4. Robust pipelines and promotion - AWS Prescriptive Guidance

4. Robust pipelines and promotion

Pipelines provide many options for hyperparameter tuning, AutoML, and processing routines. Pipelines are logged from end to end. Robust pipelines can run training in parallel across multiple instances and frameworks, scaling load sizes as needed. Robust pipelines can promote models into production, deploying in real-time, streaming, and batch. These deployments can support single-model or multi-model inference.

4.1 Large-scale and distributed training

A mature ML system supports the ability to run training on large compute-optimized instances in parallel. It has the tooling in place to help ensure that these resources are fully used and that the training scales evenly across the compute cluster.

4.2 Support for multiple frameworks

Developers can port different platform frameworks, such as PyTorch or Flax, to run training and inference jobs. Likewise, different languages and versions are supported and usable. Switching to another framework will not break the system.

4.3 Hyperparameter tuning

A hyperparameter tuning step is a part of the training pipeline. Deployed models have their hyperparameters tuned. Multiple options are available to tune hyperparameters. For accuracy improvement, at least one of the tuning options should have a Bayesian inference or approach.

4.4 AutoML option

To reduce manual experimentation and comparison, a mature ML system supports running AutoML, which automatically selects the best feature pipeline, hyperparameters, and model. Note that AutoML is a feature to use pragmatically, but it's not a panacea.
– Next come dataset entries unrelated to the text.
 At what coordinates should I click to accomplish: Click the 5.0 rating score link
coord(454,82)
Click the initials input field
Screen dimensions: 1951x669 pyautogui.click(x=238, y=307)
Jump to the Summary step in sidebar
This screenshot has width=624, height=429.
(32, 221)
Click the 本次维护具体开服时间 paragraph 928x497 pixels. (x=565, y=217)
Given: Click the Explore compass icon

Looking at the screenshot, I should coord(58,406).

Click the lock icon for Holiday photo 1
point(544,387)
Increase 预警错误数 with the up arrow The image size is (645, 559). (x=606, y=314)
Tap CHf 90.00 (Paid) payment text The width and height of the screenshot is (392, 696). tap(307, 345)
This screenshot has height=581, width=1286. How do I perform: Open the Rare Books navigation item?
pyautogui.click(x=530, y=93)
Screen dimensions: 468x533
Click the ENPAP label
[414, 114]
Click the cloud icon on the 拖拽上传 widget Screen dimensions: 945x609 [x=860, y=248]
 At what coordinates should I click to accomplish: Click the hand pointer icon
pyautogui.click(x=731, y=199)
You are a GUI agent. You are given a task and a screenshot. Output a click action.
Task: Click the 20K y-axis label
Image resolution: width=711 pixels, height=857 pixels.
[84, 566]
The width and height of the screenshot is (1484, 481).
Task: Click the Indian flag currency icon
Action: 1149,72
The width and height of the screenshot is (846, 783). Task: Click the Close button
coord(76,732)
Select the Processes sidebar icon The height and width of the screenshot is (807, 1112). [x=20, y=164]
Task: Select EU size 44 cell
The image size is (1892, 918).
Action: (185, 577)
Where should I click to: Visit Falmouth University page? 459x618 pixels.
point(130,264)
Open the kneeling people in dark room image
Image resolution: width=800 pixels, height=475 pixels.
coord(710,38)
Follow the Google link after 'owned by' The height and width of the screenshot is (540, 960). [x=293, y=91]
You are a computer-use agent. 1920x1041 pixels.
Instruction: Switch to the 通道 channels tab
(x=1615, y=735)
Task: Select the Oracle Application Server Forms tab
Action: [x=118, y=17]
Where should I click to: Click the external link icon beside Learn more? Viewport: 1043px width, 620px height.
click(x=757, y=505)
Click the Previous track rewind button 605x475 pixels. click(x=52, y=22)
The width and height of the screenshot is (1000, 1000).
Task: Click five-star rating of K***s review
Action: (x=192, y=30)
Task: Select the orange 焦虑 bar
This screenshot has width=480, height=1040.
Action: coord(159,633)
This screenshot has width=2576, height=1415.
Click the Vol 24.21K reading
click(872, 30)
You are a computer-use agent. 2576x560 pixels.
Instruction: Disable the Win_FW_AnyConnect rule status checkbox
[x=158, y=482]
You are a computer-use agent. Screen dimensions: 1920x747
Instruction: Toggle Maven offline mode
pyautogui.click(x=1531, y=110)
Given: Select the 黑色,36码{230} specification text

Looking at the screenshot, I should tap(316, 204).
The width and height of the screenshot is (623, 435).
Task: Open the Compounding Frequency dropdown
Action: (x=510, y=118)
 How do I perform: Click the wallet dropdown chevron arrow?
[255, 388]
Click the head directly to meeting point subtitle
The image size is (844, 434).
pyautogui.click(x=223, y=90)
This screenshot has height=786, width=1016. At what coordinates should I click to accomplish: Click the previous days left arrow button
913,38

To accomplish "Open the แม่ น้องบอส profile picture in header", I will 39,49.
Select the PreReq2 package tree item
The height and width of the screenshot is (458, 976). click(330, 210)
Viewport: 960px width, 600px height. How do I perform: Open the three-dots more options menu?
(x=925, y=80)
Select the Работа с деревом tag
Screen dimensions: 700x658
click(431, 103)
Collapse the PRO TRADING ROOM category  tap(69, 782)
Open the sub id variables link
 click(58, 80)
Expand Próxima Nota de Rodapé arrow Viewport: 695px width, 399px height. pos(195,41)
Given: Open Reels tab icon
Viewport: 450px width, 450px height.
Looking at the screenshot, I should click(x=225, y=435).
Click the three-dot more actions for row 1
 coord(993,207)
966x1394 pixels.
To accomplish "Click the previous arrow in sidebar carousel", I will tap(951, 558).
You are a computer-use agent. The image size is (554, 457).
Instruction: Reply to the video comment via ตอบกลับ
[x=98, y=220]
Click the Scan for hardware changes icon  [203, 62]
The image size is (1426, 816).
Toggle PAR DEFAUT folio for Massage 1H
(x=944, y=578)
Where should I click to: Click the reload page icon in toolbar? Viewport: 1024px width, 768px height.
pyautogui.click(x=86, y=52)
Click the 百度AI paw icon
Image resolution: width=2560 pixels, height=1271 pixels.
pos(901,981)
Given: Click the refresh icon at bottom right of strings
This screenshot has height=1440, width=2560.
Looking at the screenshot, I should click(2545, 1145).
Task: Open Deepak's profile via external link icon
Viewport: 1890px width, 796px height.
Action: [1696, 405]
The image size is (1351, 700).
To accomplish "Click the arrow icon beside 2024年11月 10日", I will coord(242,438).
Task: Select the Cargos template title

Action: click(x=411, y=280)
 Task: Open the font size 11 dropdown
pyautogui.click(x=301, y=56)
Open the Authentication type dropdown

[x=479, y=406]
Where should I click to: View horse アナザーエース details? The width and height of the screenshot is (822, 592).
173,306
4.5 Inference support: real time

This is commonly called model as a service (MaaS). The system supports real-time inference with REST API operations, for inference request on demand. It's able to ship MaaS infrastructure on which the model can scale both horizontally and vertically as a standalone API or as an endpoint associated with other applications. Alternatively, it's possible to deploy by using serverless technology.

4.6 Inference support: streaming

Models can be promoted to a real-time inference format such as Amazon Kinesis or Amazon Managed Streaming for Apache Kafka, whereby inference is run in streaming fashion on the model. This requires at least 90 percent of the checklist to be complete, because guardrails, observability, and monitoring are essential for real-time inference.

4.7 Inference support: batch

The system supports batch deployment of models as scheduled or initiated jobs. The system can run models as part of an extract, transform, and load (ETL) process or in isolation. Batch jobs record the state from each step and run in an ordered pattern, such as a directed acyclic graph. Alternatively, jobs can write to a database, which acts as the server of model inference.

4.8 Preprocessing and post-processing routines

When needed, data is featurized as part of the model intake process or the batch jobs. If there are multiple models or multiple steps at play, post-processing routines take care of featurizing the data.

4.9 Ability to invoke hierarchical or simultaneous models

The ML system can deploy many models together or run them in a sequential fashion. The former means hosting on a single model endpoint across a fleet of resources. The latter implies that multiple models need to run in a chained fashion one after the other. The system can handle both these types of complexity resiliently.

4.10 Horizontal and vertical scaling strategies

A pipeline should have the ability to support both types of scaling strategies for training and inference. The ML system can increase its size and distribute traffic across multiple machines when either latency or throughput increases. Policies for this type of behavior are set, and they consider optimal resource allocation.

4.11 End-to-end logging

The development team should have logging set inside all pipeline code so that logging can capture inputs, outputs, and intermediate steps in the system. Logging should support tracing runs in the pipeline and debugging errors.